Listed records
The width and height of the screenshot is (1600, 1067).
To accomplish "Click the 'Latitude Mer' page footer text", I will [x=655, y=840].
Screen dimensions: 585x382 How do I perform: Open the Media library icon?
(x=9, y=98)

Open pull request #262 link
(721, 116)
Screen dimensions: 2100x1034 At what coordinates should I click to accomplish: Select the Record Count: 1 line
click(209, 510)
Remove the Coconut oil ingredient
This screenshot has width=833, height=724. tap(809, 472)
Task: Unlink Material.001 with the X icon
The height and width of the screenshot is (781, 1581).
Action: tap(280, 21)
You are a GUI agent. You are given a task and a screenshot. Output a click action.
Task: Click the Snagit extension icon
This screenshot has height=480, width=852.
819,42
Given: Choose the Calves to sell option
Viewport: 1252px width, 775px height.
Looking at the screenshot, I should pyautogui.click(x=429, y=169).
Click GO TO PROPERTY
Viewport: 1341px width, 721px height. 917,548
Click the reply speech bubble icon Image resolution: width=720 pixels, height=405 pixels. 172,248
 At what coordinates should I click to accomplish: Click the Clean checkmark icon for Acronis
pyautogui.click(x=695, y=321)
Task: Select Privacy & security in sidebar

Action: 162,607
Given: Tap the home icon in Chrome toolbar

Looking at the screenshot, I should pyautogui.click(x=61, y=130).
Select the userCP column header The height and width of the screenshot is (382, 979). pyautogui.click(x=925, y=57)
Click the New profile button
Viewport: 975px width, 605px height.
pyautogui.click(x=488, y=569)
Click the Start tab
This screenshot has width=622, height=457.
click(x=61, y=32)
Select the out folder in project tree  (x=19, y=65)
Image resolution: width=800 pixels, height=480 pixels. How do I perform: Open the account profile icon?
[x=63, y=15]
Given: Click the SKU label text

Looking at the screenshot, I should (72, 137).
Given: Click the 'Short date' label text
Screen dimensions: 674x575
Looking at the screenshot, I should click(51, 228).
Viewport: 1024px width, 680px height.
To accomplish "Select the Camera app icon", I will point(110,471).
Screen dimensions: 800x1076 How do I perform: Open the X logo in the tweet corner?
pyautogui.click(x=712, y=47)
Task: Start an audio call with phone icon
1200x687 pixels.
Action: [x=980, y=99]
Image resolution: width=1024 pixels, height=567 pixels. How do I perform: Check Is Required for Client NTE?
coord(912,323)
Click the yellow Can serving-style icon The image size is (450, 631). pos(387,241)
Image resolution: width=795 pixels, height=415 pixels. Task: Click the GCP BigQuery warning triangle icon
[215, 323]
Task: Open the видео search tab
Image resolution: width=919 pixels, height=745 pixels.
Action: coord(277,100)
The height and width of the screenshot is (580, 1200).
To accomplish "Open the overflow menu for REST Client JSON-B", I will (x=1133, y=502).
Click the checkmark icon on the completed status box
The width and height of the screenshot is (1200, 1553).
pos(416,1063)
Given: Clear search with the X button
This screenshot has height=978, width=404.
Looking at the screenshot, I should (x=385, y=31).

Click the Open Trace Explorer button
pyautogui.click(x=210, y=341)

Task prompt
Your answer should hold every line of the entries that contains the string "with".

Completed exercise
Task: Unlink Material.001 with the X icon
Task: Start an audio call with phone icon
Given: Clear search with the X button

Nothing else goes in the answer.